A pesquisa indicou também uma reversão de jurisprudência do STF, cujas decisões passaram, em sua maioria, a defender as prerrogativas dos estados e municípios. “Isso mostrou que, no entendimento do STF, o SUS descentralizado tem base constitucional. Esse é o modelo institucionalizado no âmbito da federação brasileira”, afirmou Assis.

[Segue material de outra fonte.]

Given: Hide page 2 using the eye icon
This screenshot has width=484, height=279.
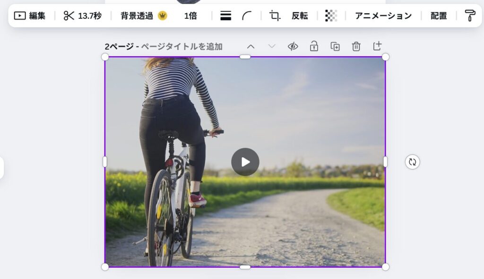Looking at the screenshot, I should click(x=293, y=46).
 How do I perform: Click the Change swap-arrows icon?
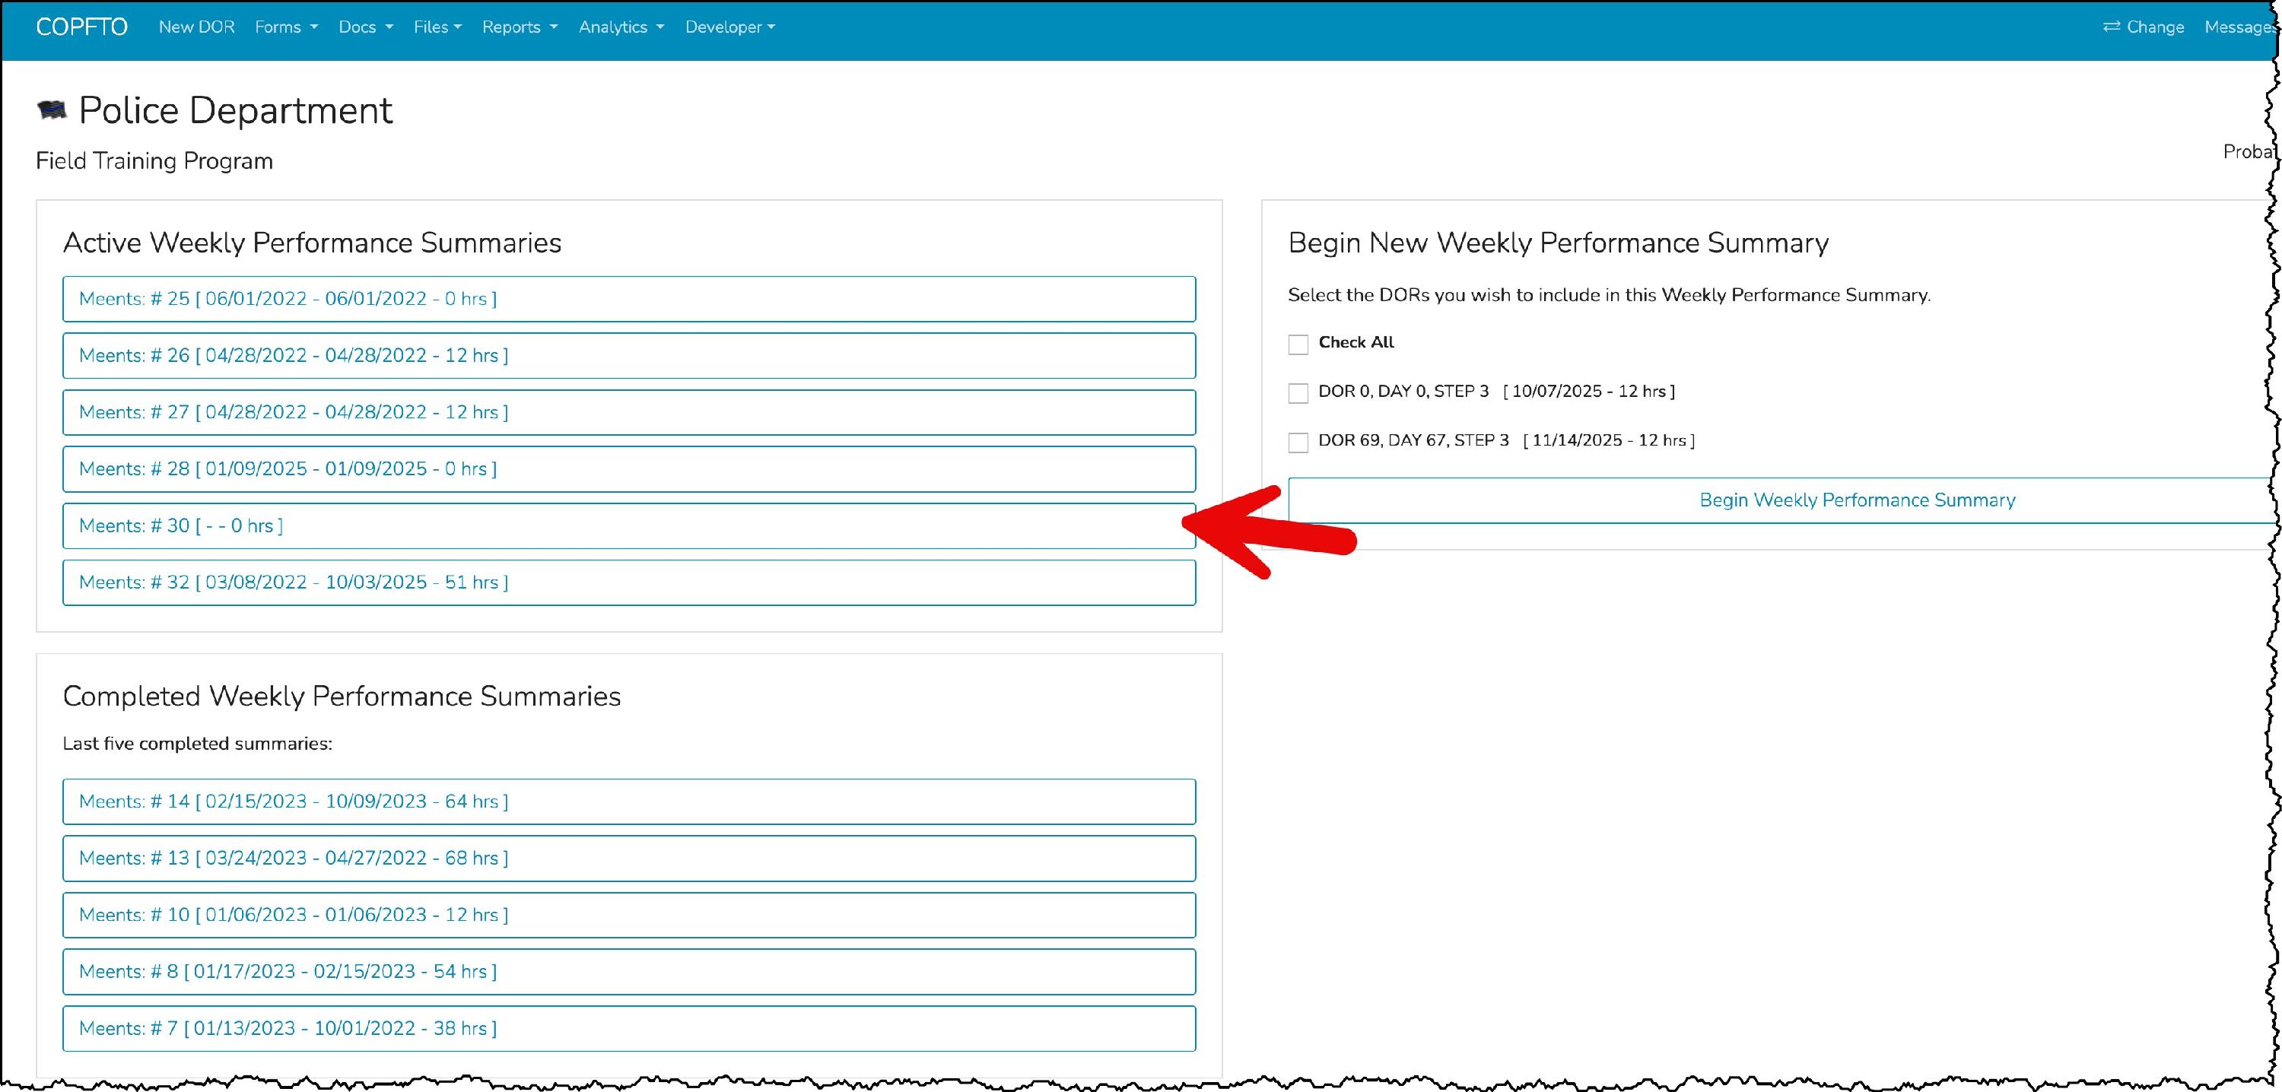[x=2111, y=27]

Para o pesquisador, diante dos resultados da pesquisa, ainda que iniciais, é possível afirmar que houve uma conjuntura crítica no sentido de produção de um modelo/arranjo diferente de federalismo. “É um arranjo novo típico de uma conjuntura crítica, sim. Agora, a grande questão a se refletir é em que medida ele é temporário e deixará um legado, ou seja, uma dependência de trajetória, com as inovações que foram produzidas nessas novas relações de poder, de distribuição de competências e de recursos entre as esferas. É muito cedo para se dizer que esse modelo será permanente ou temporário, isso vai depender de uma quantidade expressiva de fatores”, concluiu.
Debater do evento, o pesquisador do DCS/ENSP, José Mendes Ribeiro, comentou que as políticas públicas trazem um certo incentivo e uma necessidade lógica centralizada que entram em conflito ou fazem um entrelaçamento com o modelo federativo e a descentralização preconizada no SUS. “O pano de fundo é: Precisamos de federalismo? Federalismo para quê? Depende, depende de quais são os objetivos e os valores. Para nós, os valores que compartilhamos são os de equidade, redistribuição de renda, compensação de desigualdades passadas, política de proteção social, entre outros. Podemos retraduzir essa pergunta ‘Federalismo para quê?’ à luz desses valores”, afirmou.
Os resultados preliminares da pesquisa foram publicados em cinco artigos, sendo um no XIII Congresso Latino Americano de Ciência Política (2022) e quatro na Revista Saúde em Debate do Centro Brasileiro de Estudos de Saúde (Cebes). A pesquisa abrange, além da análise da atuação estados, do Congresso e do STF, também estudos sobre o papel dos municípios, dos consórcios estaduais de desenvolvimento, da CPI da Pandemia e da Frente Pela Vida.